* OBJECTIVE: Repeat each of the following rows word for word, without changing a single line.

* RAW RECORDS:

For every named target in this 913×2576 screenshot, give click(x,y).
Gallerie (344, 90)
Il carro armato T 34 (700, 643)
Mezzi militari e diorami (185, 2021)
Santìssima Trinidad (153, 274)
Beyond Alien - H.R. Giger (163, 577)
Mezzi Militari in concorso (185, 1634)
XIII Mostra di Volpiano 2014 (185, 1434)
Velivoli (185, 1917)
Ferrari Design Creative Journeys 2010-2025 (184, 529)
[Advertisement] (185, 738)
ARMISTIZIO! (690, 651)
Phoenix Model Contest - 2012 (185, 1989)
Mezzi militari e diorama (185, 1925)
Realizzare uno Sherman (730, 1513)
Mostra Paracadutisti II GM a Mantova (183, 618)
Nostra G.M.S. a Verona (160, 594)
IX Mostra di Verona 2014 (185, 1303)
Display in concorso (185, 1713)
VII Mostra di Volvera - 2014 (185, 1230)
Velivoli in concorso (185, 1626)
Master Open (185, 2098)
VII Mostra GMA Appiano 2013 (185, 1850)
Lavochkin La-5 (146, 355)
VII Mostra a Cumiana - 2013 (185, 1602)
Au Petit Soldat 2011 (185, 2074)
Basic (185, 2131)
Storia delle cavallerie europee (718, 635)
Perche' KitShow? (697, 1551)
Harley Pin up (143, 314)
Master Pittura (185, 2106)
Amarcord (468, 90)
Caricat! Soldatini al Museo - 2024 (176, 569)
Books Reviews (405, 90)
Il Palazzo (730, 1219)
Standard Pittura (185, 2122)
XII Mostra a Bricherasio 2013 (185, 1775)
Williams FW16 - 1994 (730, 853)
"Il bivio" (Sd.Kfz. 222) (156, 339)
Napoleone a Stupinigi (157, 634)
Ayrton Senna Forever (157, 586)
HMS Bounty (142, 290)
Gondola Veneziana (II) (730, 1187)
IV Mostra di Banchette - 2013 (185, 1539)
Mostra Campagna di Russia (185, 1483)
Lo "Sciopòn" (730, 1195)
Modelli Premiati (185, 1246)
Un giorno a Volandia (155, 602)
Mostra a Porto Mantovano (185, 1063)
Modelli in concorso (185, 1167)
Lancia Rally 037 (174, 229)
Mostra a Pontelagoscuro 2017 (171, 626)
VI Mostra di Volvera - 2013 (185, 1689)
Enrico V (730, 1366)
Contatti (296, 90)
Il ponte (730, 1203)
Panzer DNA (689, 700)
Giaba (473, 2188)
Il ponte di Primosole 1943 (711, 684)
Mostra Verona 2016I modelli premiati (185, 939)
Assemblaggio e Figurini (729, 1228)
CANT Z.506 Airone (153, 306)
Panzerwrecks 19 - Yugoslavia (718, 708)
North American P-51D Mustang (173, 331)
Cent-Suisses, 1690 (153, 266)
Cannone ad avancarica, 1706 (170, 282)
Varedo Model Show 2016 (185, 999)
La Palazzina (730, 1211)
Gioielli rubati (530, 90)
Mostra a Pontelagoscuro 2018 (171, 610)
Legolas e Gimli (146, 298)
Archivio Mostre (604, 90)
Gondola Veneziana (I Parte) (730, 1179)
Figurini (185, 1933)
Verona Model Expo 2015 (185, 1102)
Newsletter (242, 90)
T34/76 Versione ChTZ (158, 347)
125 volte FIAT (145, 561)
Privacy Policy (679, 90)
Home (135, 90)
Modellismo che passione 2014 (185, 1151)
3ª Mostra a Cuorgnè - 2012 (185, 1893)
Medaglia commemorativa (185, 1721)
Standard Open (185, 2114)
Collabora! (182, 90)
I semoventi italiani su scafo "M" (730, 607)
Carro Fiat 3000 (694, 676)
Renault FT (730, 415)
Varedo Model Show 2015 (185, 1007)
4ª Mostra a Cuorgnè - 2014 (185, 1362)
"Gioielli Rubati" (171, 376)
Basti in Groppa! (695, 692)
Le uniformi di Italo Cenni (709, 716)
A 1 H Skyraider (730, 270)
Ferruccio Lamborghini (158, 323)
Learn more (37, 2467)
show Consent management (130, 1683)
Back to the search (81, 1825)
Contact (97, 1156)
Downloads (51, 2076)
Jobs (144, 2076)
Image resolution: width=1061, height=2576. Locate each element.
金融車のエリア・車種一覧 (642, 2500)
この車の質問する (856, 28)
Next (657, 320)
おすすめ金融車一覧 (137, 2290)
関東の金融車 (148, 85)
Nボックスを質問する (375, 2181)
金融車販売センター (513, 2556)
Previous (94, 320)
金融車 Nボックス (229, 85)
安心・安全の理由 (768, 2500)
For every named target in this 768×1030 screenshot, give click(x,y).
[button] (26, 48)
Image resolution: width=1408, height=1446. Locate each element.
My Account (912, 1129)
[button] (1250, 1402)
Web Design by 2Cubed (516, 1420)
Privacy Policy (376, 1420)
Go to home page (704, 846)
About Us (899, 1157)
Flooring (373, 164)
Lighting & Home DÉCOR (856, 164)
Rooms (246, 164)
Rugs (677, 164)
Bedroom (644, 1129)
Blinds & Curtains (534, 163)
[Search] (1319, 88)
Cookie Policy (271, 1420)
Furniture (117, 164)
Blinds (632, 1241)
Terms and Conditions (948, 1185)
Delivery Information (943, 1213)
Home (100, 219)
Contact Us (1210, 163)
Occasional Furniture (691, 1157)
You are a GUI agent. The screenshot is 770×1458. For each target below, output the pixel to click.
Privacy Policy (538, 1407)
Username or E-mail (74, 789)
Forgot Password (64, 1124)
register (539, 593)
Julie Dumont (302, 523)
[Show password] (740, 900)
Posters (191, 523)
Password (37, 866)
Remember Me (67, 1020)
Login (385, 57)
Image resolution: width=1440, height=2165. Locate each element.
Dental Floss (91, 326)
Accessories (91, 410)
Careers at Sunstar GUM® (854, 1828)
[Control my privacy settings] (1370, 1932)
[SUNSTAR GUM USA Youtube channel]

* SOLUTION TO THIS PROBLEM:
For every named target in this 913×2576 screenshot, give click(x,y).
Gallerie (344, 90)
Il carro armato T 34 (700, 643)
Mezzi militari e diorami (185, 2021)
Santìssima Trinidad (153, 274)
Beyond Alien - H.R. Giger (163, 577)
Mezzi Militari in concorso (185, 1634)
XIII Mostra di Volpiano 2014 (185, 1434)
Velivoli (185, 1917)
Ferrari Design Creative Journeys 2010-2025 (184, 529)
[Advertisement] (185, 738)
ARMISTIZIO! (690, 651)
Phoenix Model Contest - 2012 (185, 1989)
Mezzi militari e diorama (185, 1925)
Realizzare uno Sherman (730, 1513)
Mostra Paracadutisti II GM a Mantova (183, 618)
Nostra G.M.S. a Verona (160, 594)
IX Mostra di Verona 2014 (185, 1303)
Display in concorso (185, 1713)
VII Mostra di Volvera - 2014 (185, 1230)
Velivoli in concorso (185, 1626)
Master Open (185, 2098)
VII Mostra GMA Appiano 2013 (185, 1850)
Lavochkin La-5 (146, 355)
VII Mostra a Cumiana - 2013 (185, 1602)
Au Petit Soldat 2011 (185, 2074)
Basic (185, 2131)
Storia delle cavallerie europee (718, 635)
Perche' KitShow? (697, 1551)
Harley Pin up (143, 314)
Master Pittura (185, 2106)
Amarcord (468, 90)
Caricat! Soldatini al Museo - 2024 (176, 569)
Books Reviews (405, 90)
Il Palazzo (730, 1219)
Standard Pittura (185, 2122)
XII Mostra a Bricherasio 2013 (185, 1775)
Williams FW16 - 1994 (730, 853)
"Il bivio" (Sd.Kfz. 222) (156, 339)
Napoleone a Stupinigi (157, 634)
Ayrton Senna Forever (157, 586)
HMS Bounty (142, 290)
Gondola Veneziana (II) (730, 1187)
IV Mostra di Banchette - 2013 (185, 1539)
Mostra Campagna di Russia (185, 1483)
Lo "Sciopòn" (730, 1195)
Modelli Premiati (185, 1246)
Un giorno a Volandia (155, 602)
Mostra a Porto Mantovano (185, 1063)
Modelli in concorso (185, 1167)
Lancia Rally 037 (174, 229)
Mostra a Pontelagoscuro 2017 (171, 626)
VI Mostra di Volvera - 2013 (185, 1689)
Enrico V (730, 1366)
Contatti (296, 90)
Il ponte (730, 1203)
Panzer DNA (689, 700)
Giaba (473, 2188)
Il ponte di Primosole 1943 (711, 684)
Mostra Verona 2016I modelli premiati (185, 939)
Assemblaggio e Figurini (729, 1228)
CANT Z.506 Airone (153, 306)
Panzerwrecks 19 - Yugoslavia (718, 708)
North American P-51D Mustang (173, 331)
Cent-Suisses, 1690 (153, 266)
Cannone ad avancarica, 1706 (170, 282)
Varedo Model Show 2016 (185, 999)
La Palazzina (730, 1211)
Gioielli rubati (530, 90)
Mostra a Pontelagoscuro 2018 (171, 610)
Legolas e Gimli (146, 298)
Archivio Mostre (604, 90)
Gondola Veneziana (I Parte) (730, 1179)
Figurini (185, 1933)
Verona Model Expo 2015 (185, 1102)
Newsletter (242, 90)
T34/76 Versione ChTZ (158, 347)
125 volte FIAT (145, 561)
Privacy Policy (679, 90)
Home (135, 90)
Modellismo che passione 2014 (185, 1151)
3ª Mostra a Cuorgnè - 2012 (185, 1893)
Medaglia commemorativa (185, 1721)
Standard Open (185, 2114)
Collabora! (182, 90)
I semoventi italiani su scafo "M" (730, 607)
Carro Fiat 3000 (694, 676)
Renault FT (730, 415)
Varedo Model Show 2015 (185, 1007)
4ª Mostra a Cuorgnè - 2014 (185, 1362)
"Gioielli Rubati" (171, 376)
Basti in Groppa! (695, 692)
Le uniformi di Italo Cenni (709, 716)
A 1 H Skyraider (730, 270)
Ferruccio Lamborghini (158, 323)
Learn more (37, 2467)
show Consent management (130, 1683)
Back to the search (81, 1825)
Contact (97, 1156)
Downloads (51, 2076)
Jobs (144, 2076)
Image resolution: width=1061, height=2576. Locate each element.
金融車のエリア・車種一覧 (642, 2500)
この車の質問する (856, 28)
Next (657, 320)
おすすめ金融車一覧 (137, 2290)
関東の金融車 (148, 85)
Nボックスを質問する (375, 2181)
金融車販売センター (513, 2556)
Previous (94, 320)
金融車 Nボックス (229, 85)
安心・安全の理由 (768, 2500)
For every named target in this 768×1030 screenshot, give click(x,y).
[button] (26, 48)
Image resolution: width=1408, height=1446. Locate each element.
My Account (912, 1129)
[button] (1250, 1402)
Web Design by 2Cubed (516, 1420)
Privacy Policy (376, 1420)
Go to home page (704, 846)
About Us (899, 1157)
Flooring (373, 164)
Lighting & Home DÉCOR (856, 164)
Rooms (246, 164)
Rugs (677, 164)
Bedroom (644, 1129)
Blinds & Curtains (534, 163)
[Search] (1319, 88)
Cookie Policy (271, 1420)
Furniture (117, 164)
Blinds (632, 1241)
Terms and Conditions (948, 1185)
Delivery Information (943, 1213)
Home (100, 219)
Contact Us (1210, 163)
Occasional Furniture (691, 1157)
You are a GUI agent. The screenshot is 770×1458. For each target below, output the pixel to click.
Privacy Policy (538, 1407)
Username or E-mail (74, 789)
Forgot Password (64, 1124)
register (539, 593)
Julie Dumont (302, 523)
[Show password] (740, 900)
Posters (191, 523)
Password (37, 866)
Remember Me (67, 1020)
Login (385, 57)
Image resolution: width=1440, height=2165. Locate each element.
Dental Floss (91, 326)
Accessories (91, 410)
Careers at Sunstar GUM® (854, 1828)
[Control my privacy settings] (1370, 1932)
[SUNSTAR GUM USA Youtube channel]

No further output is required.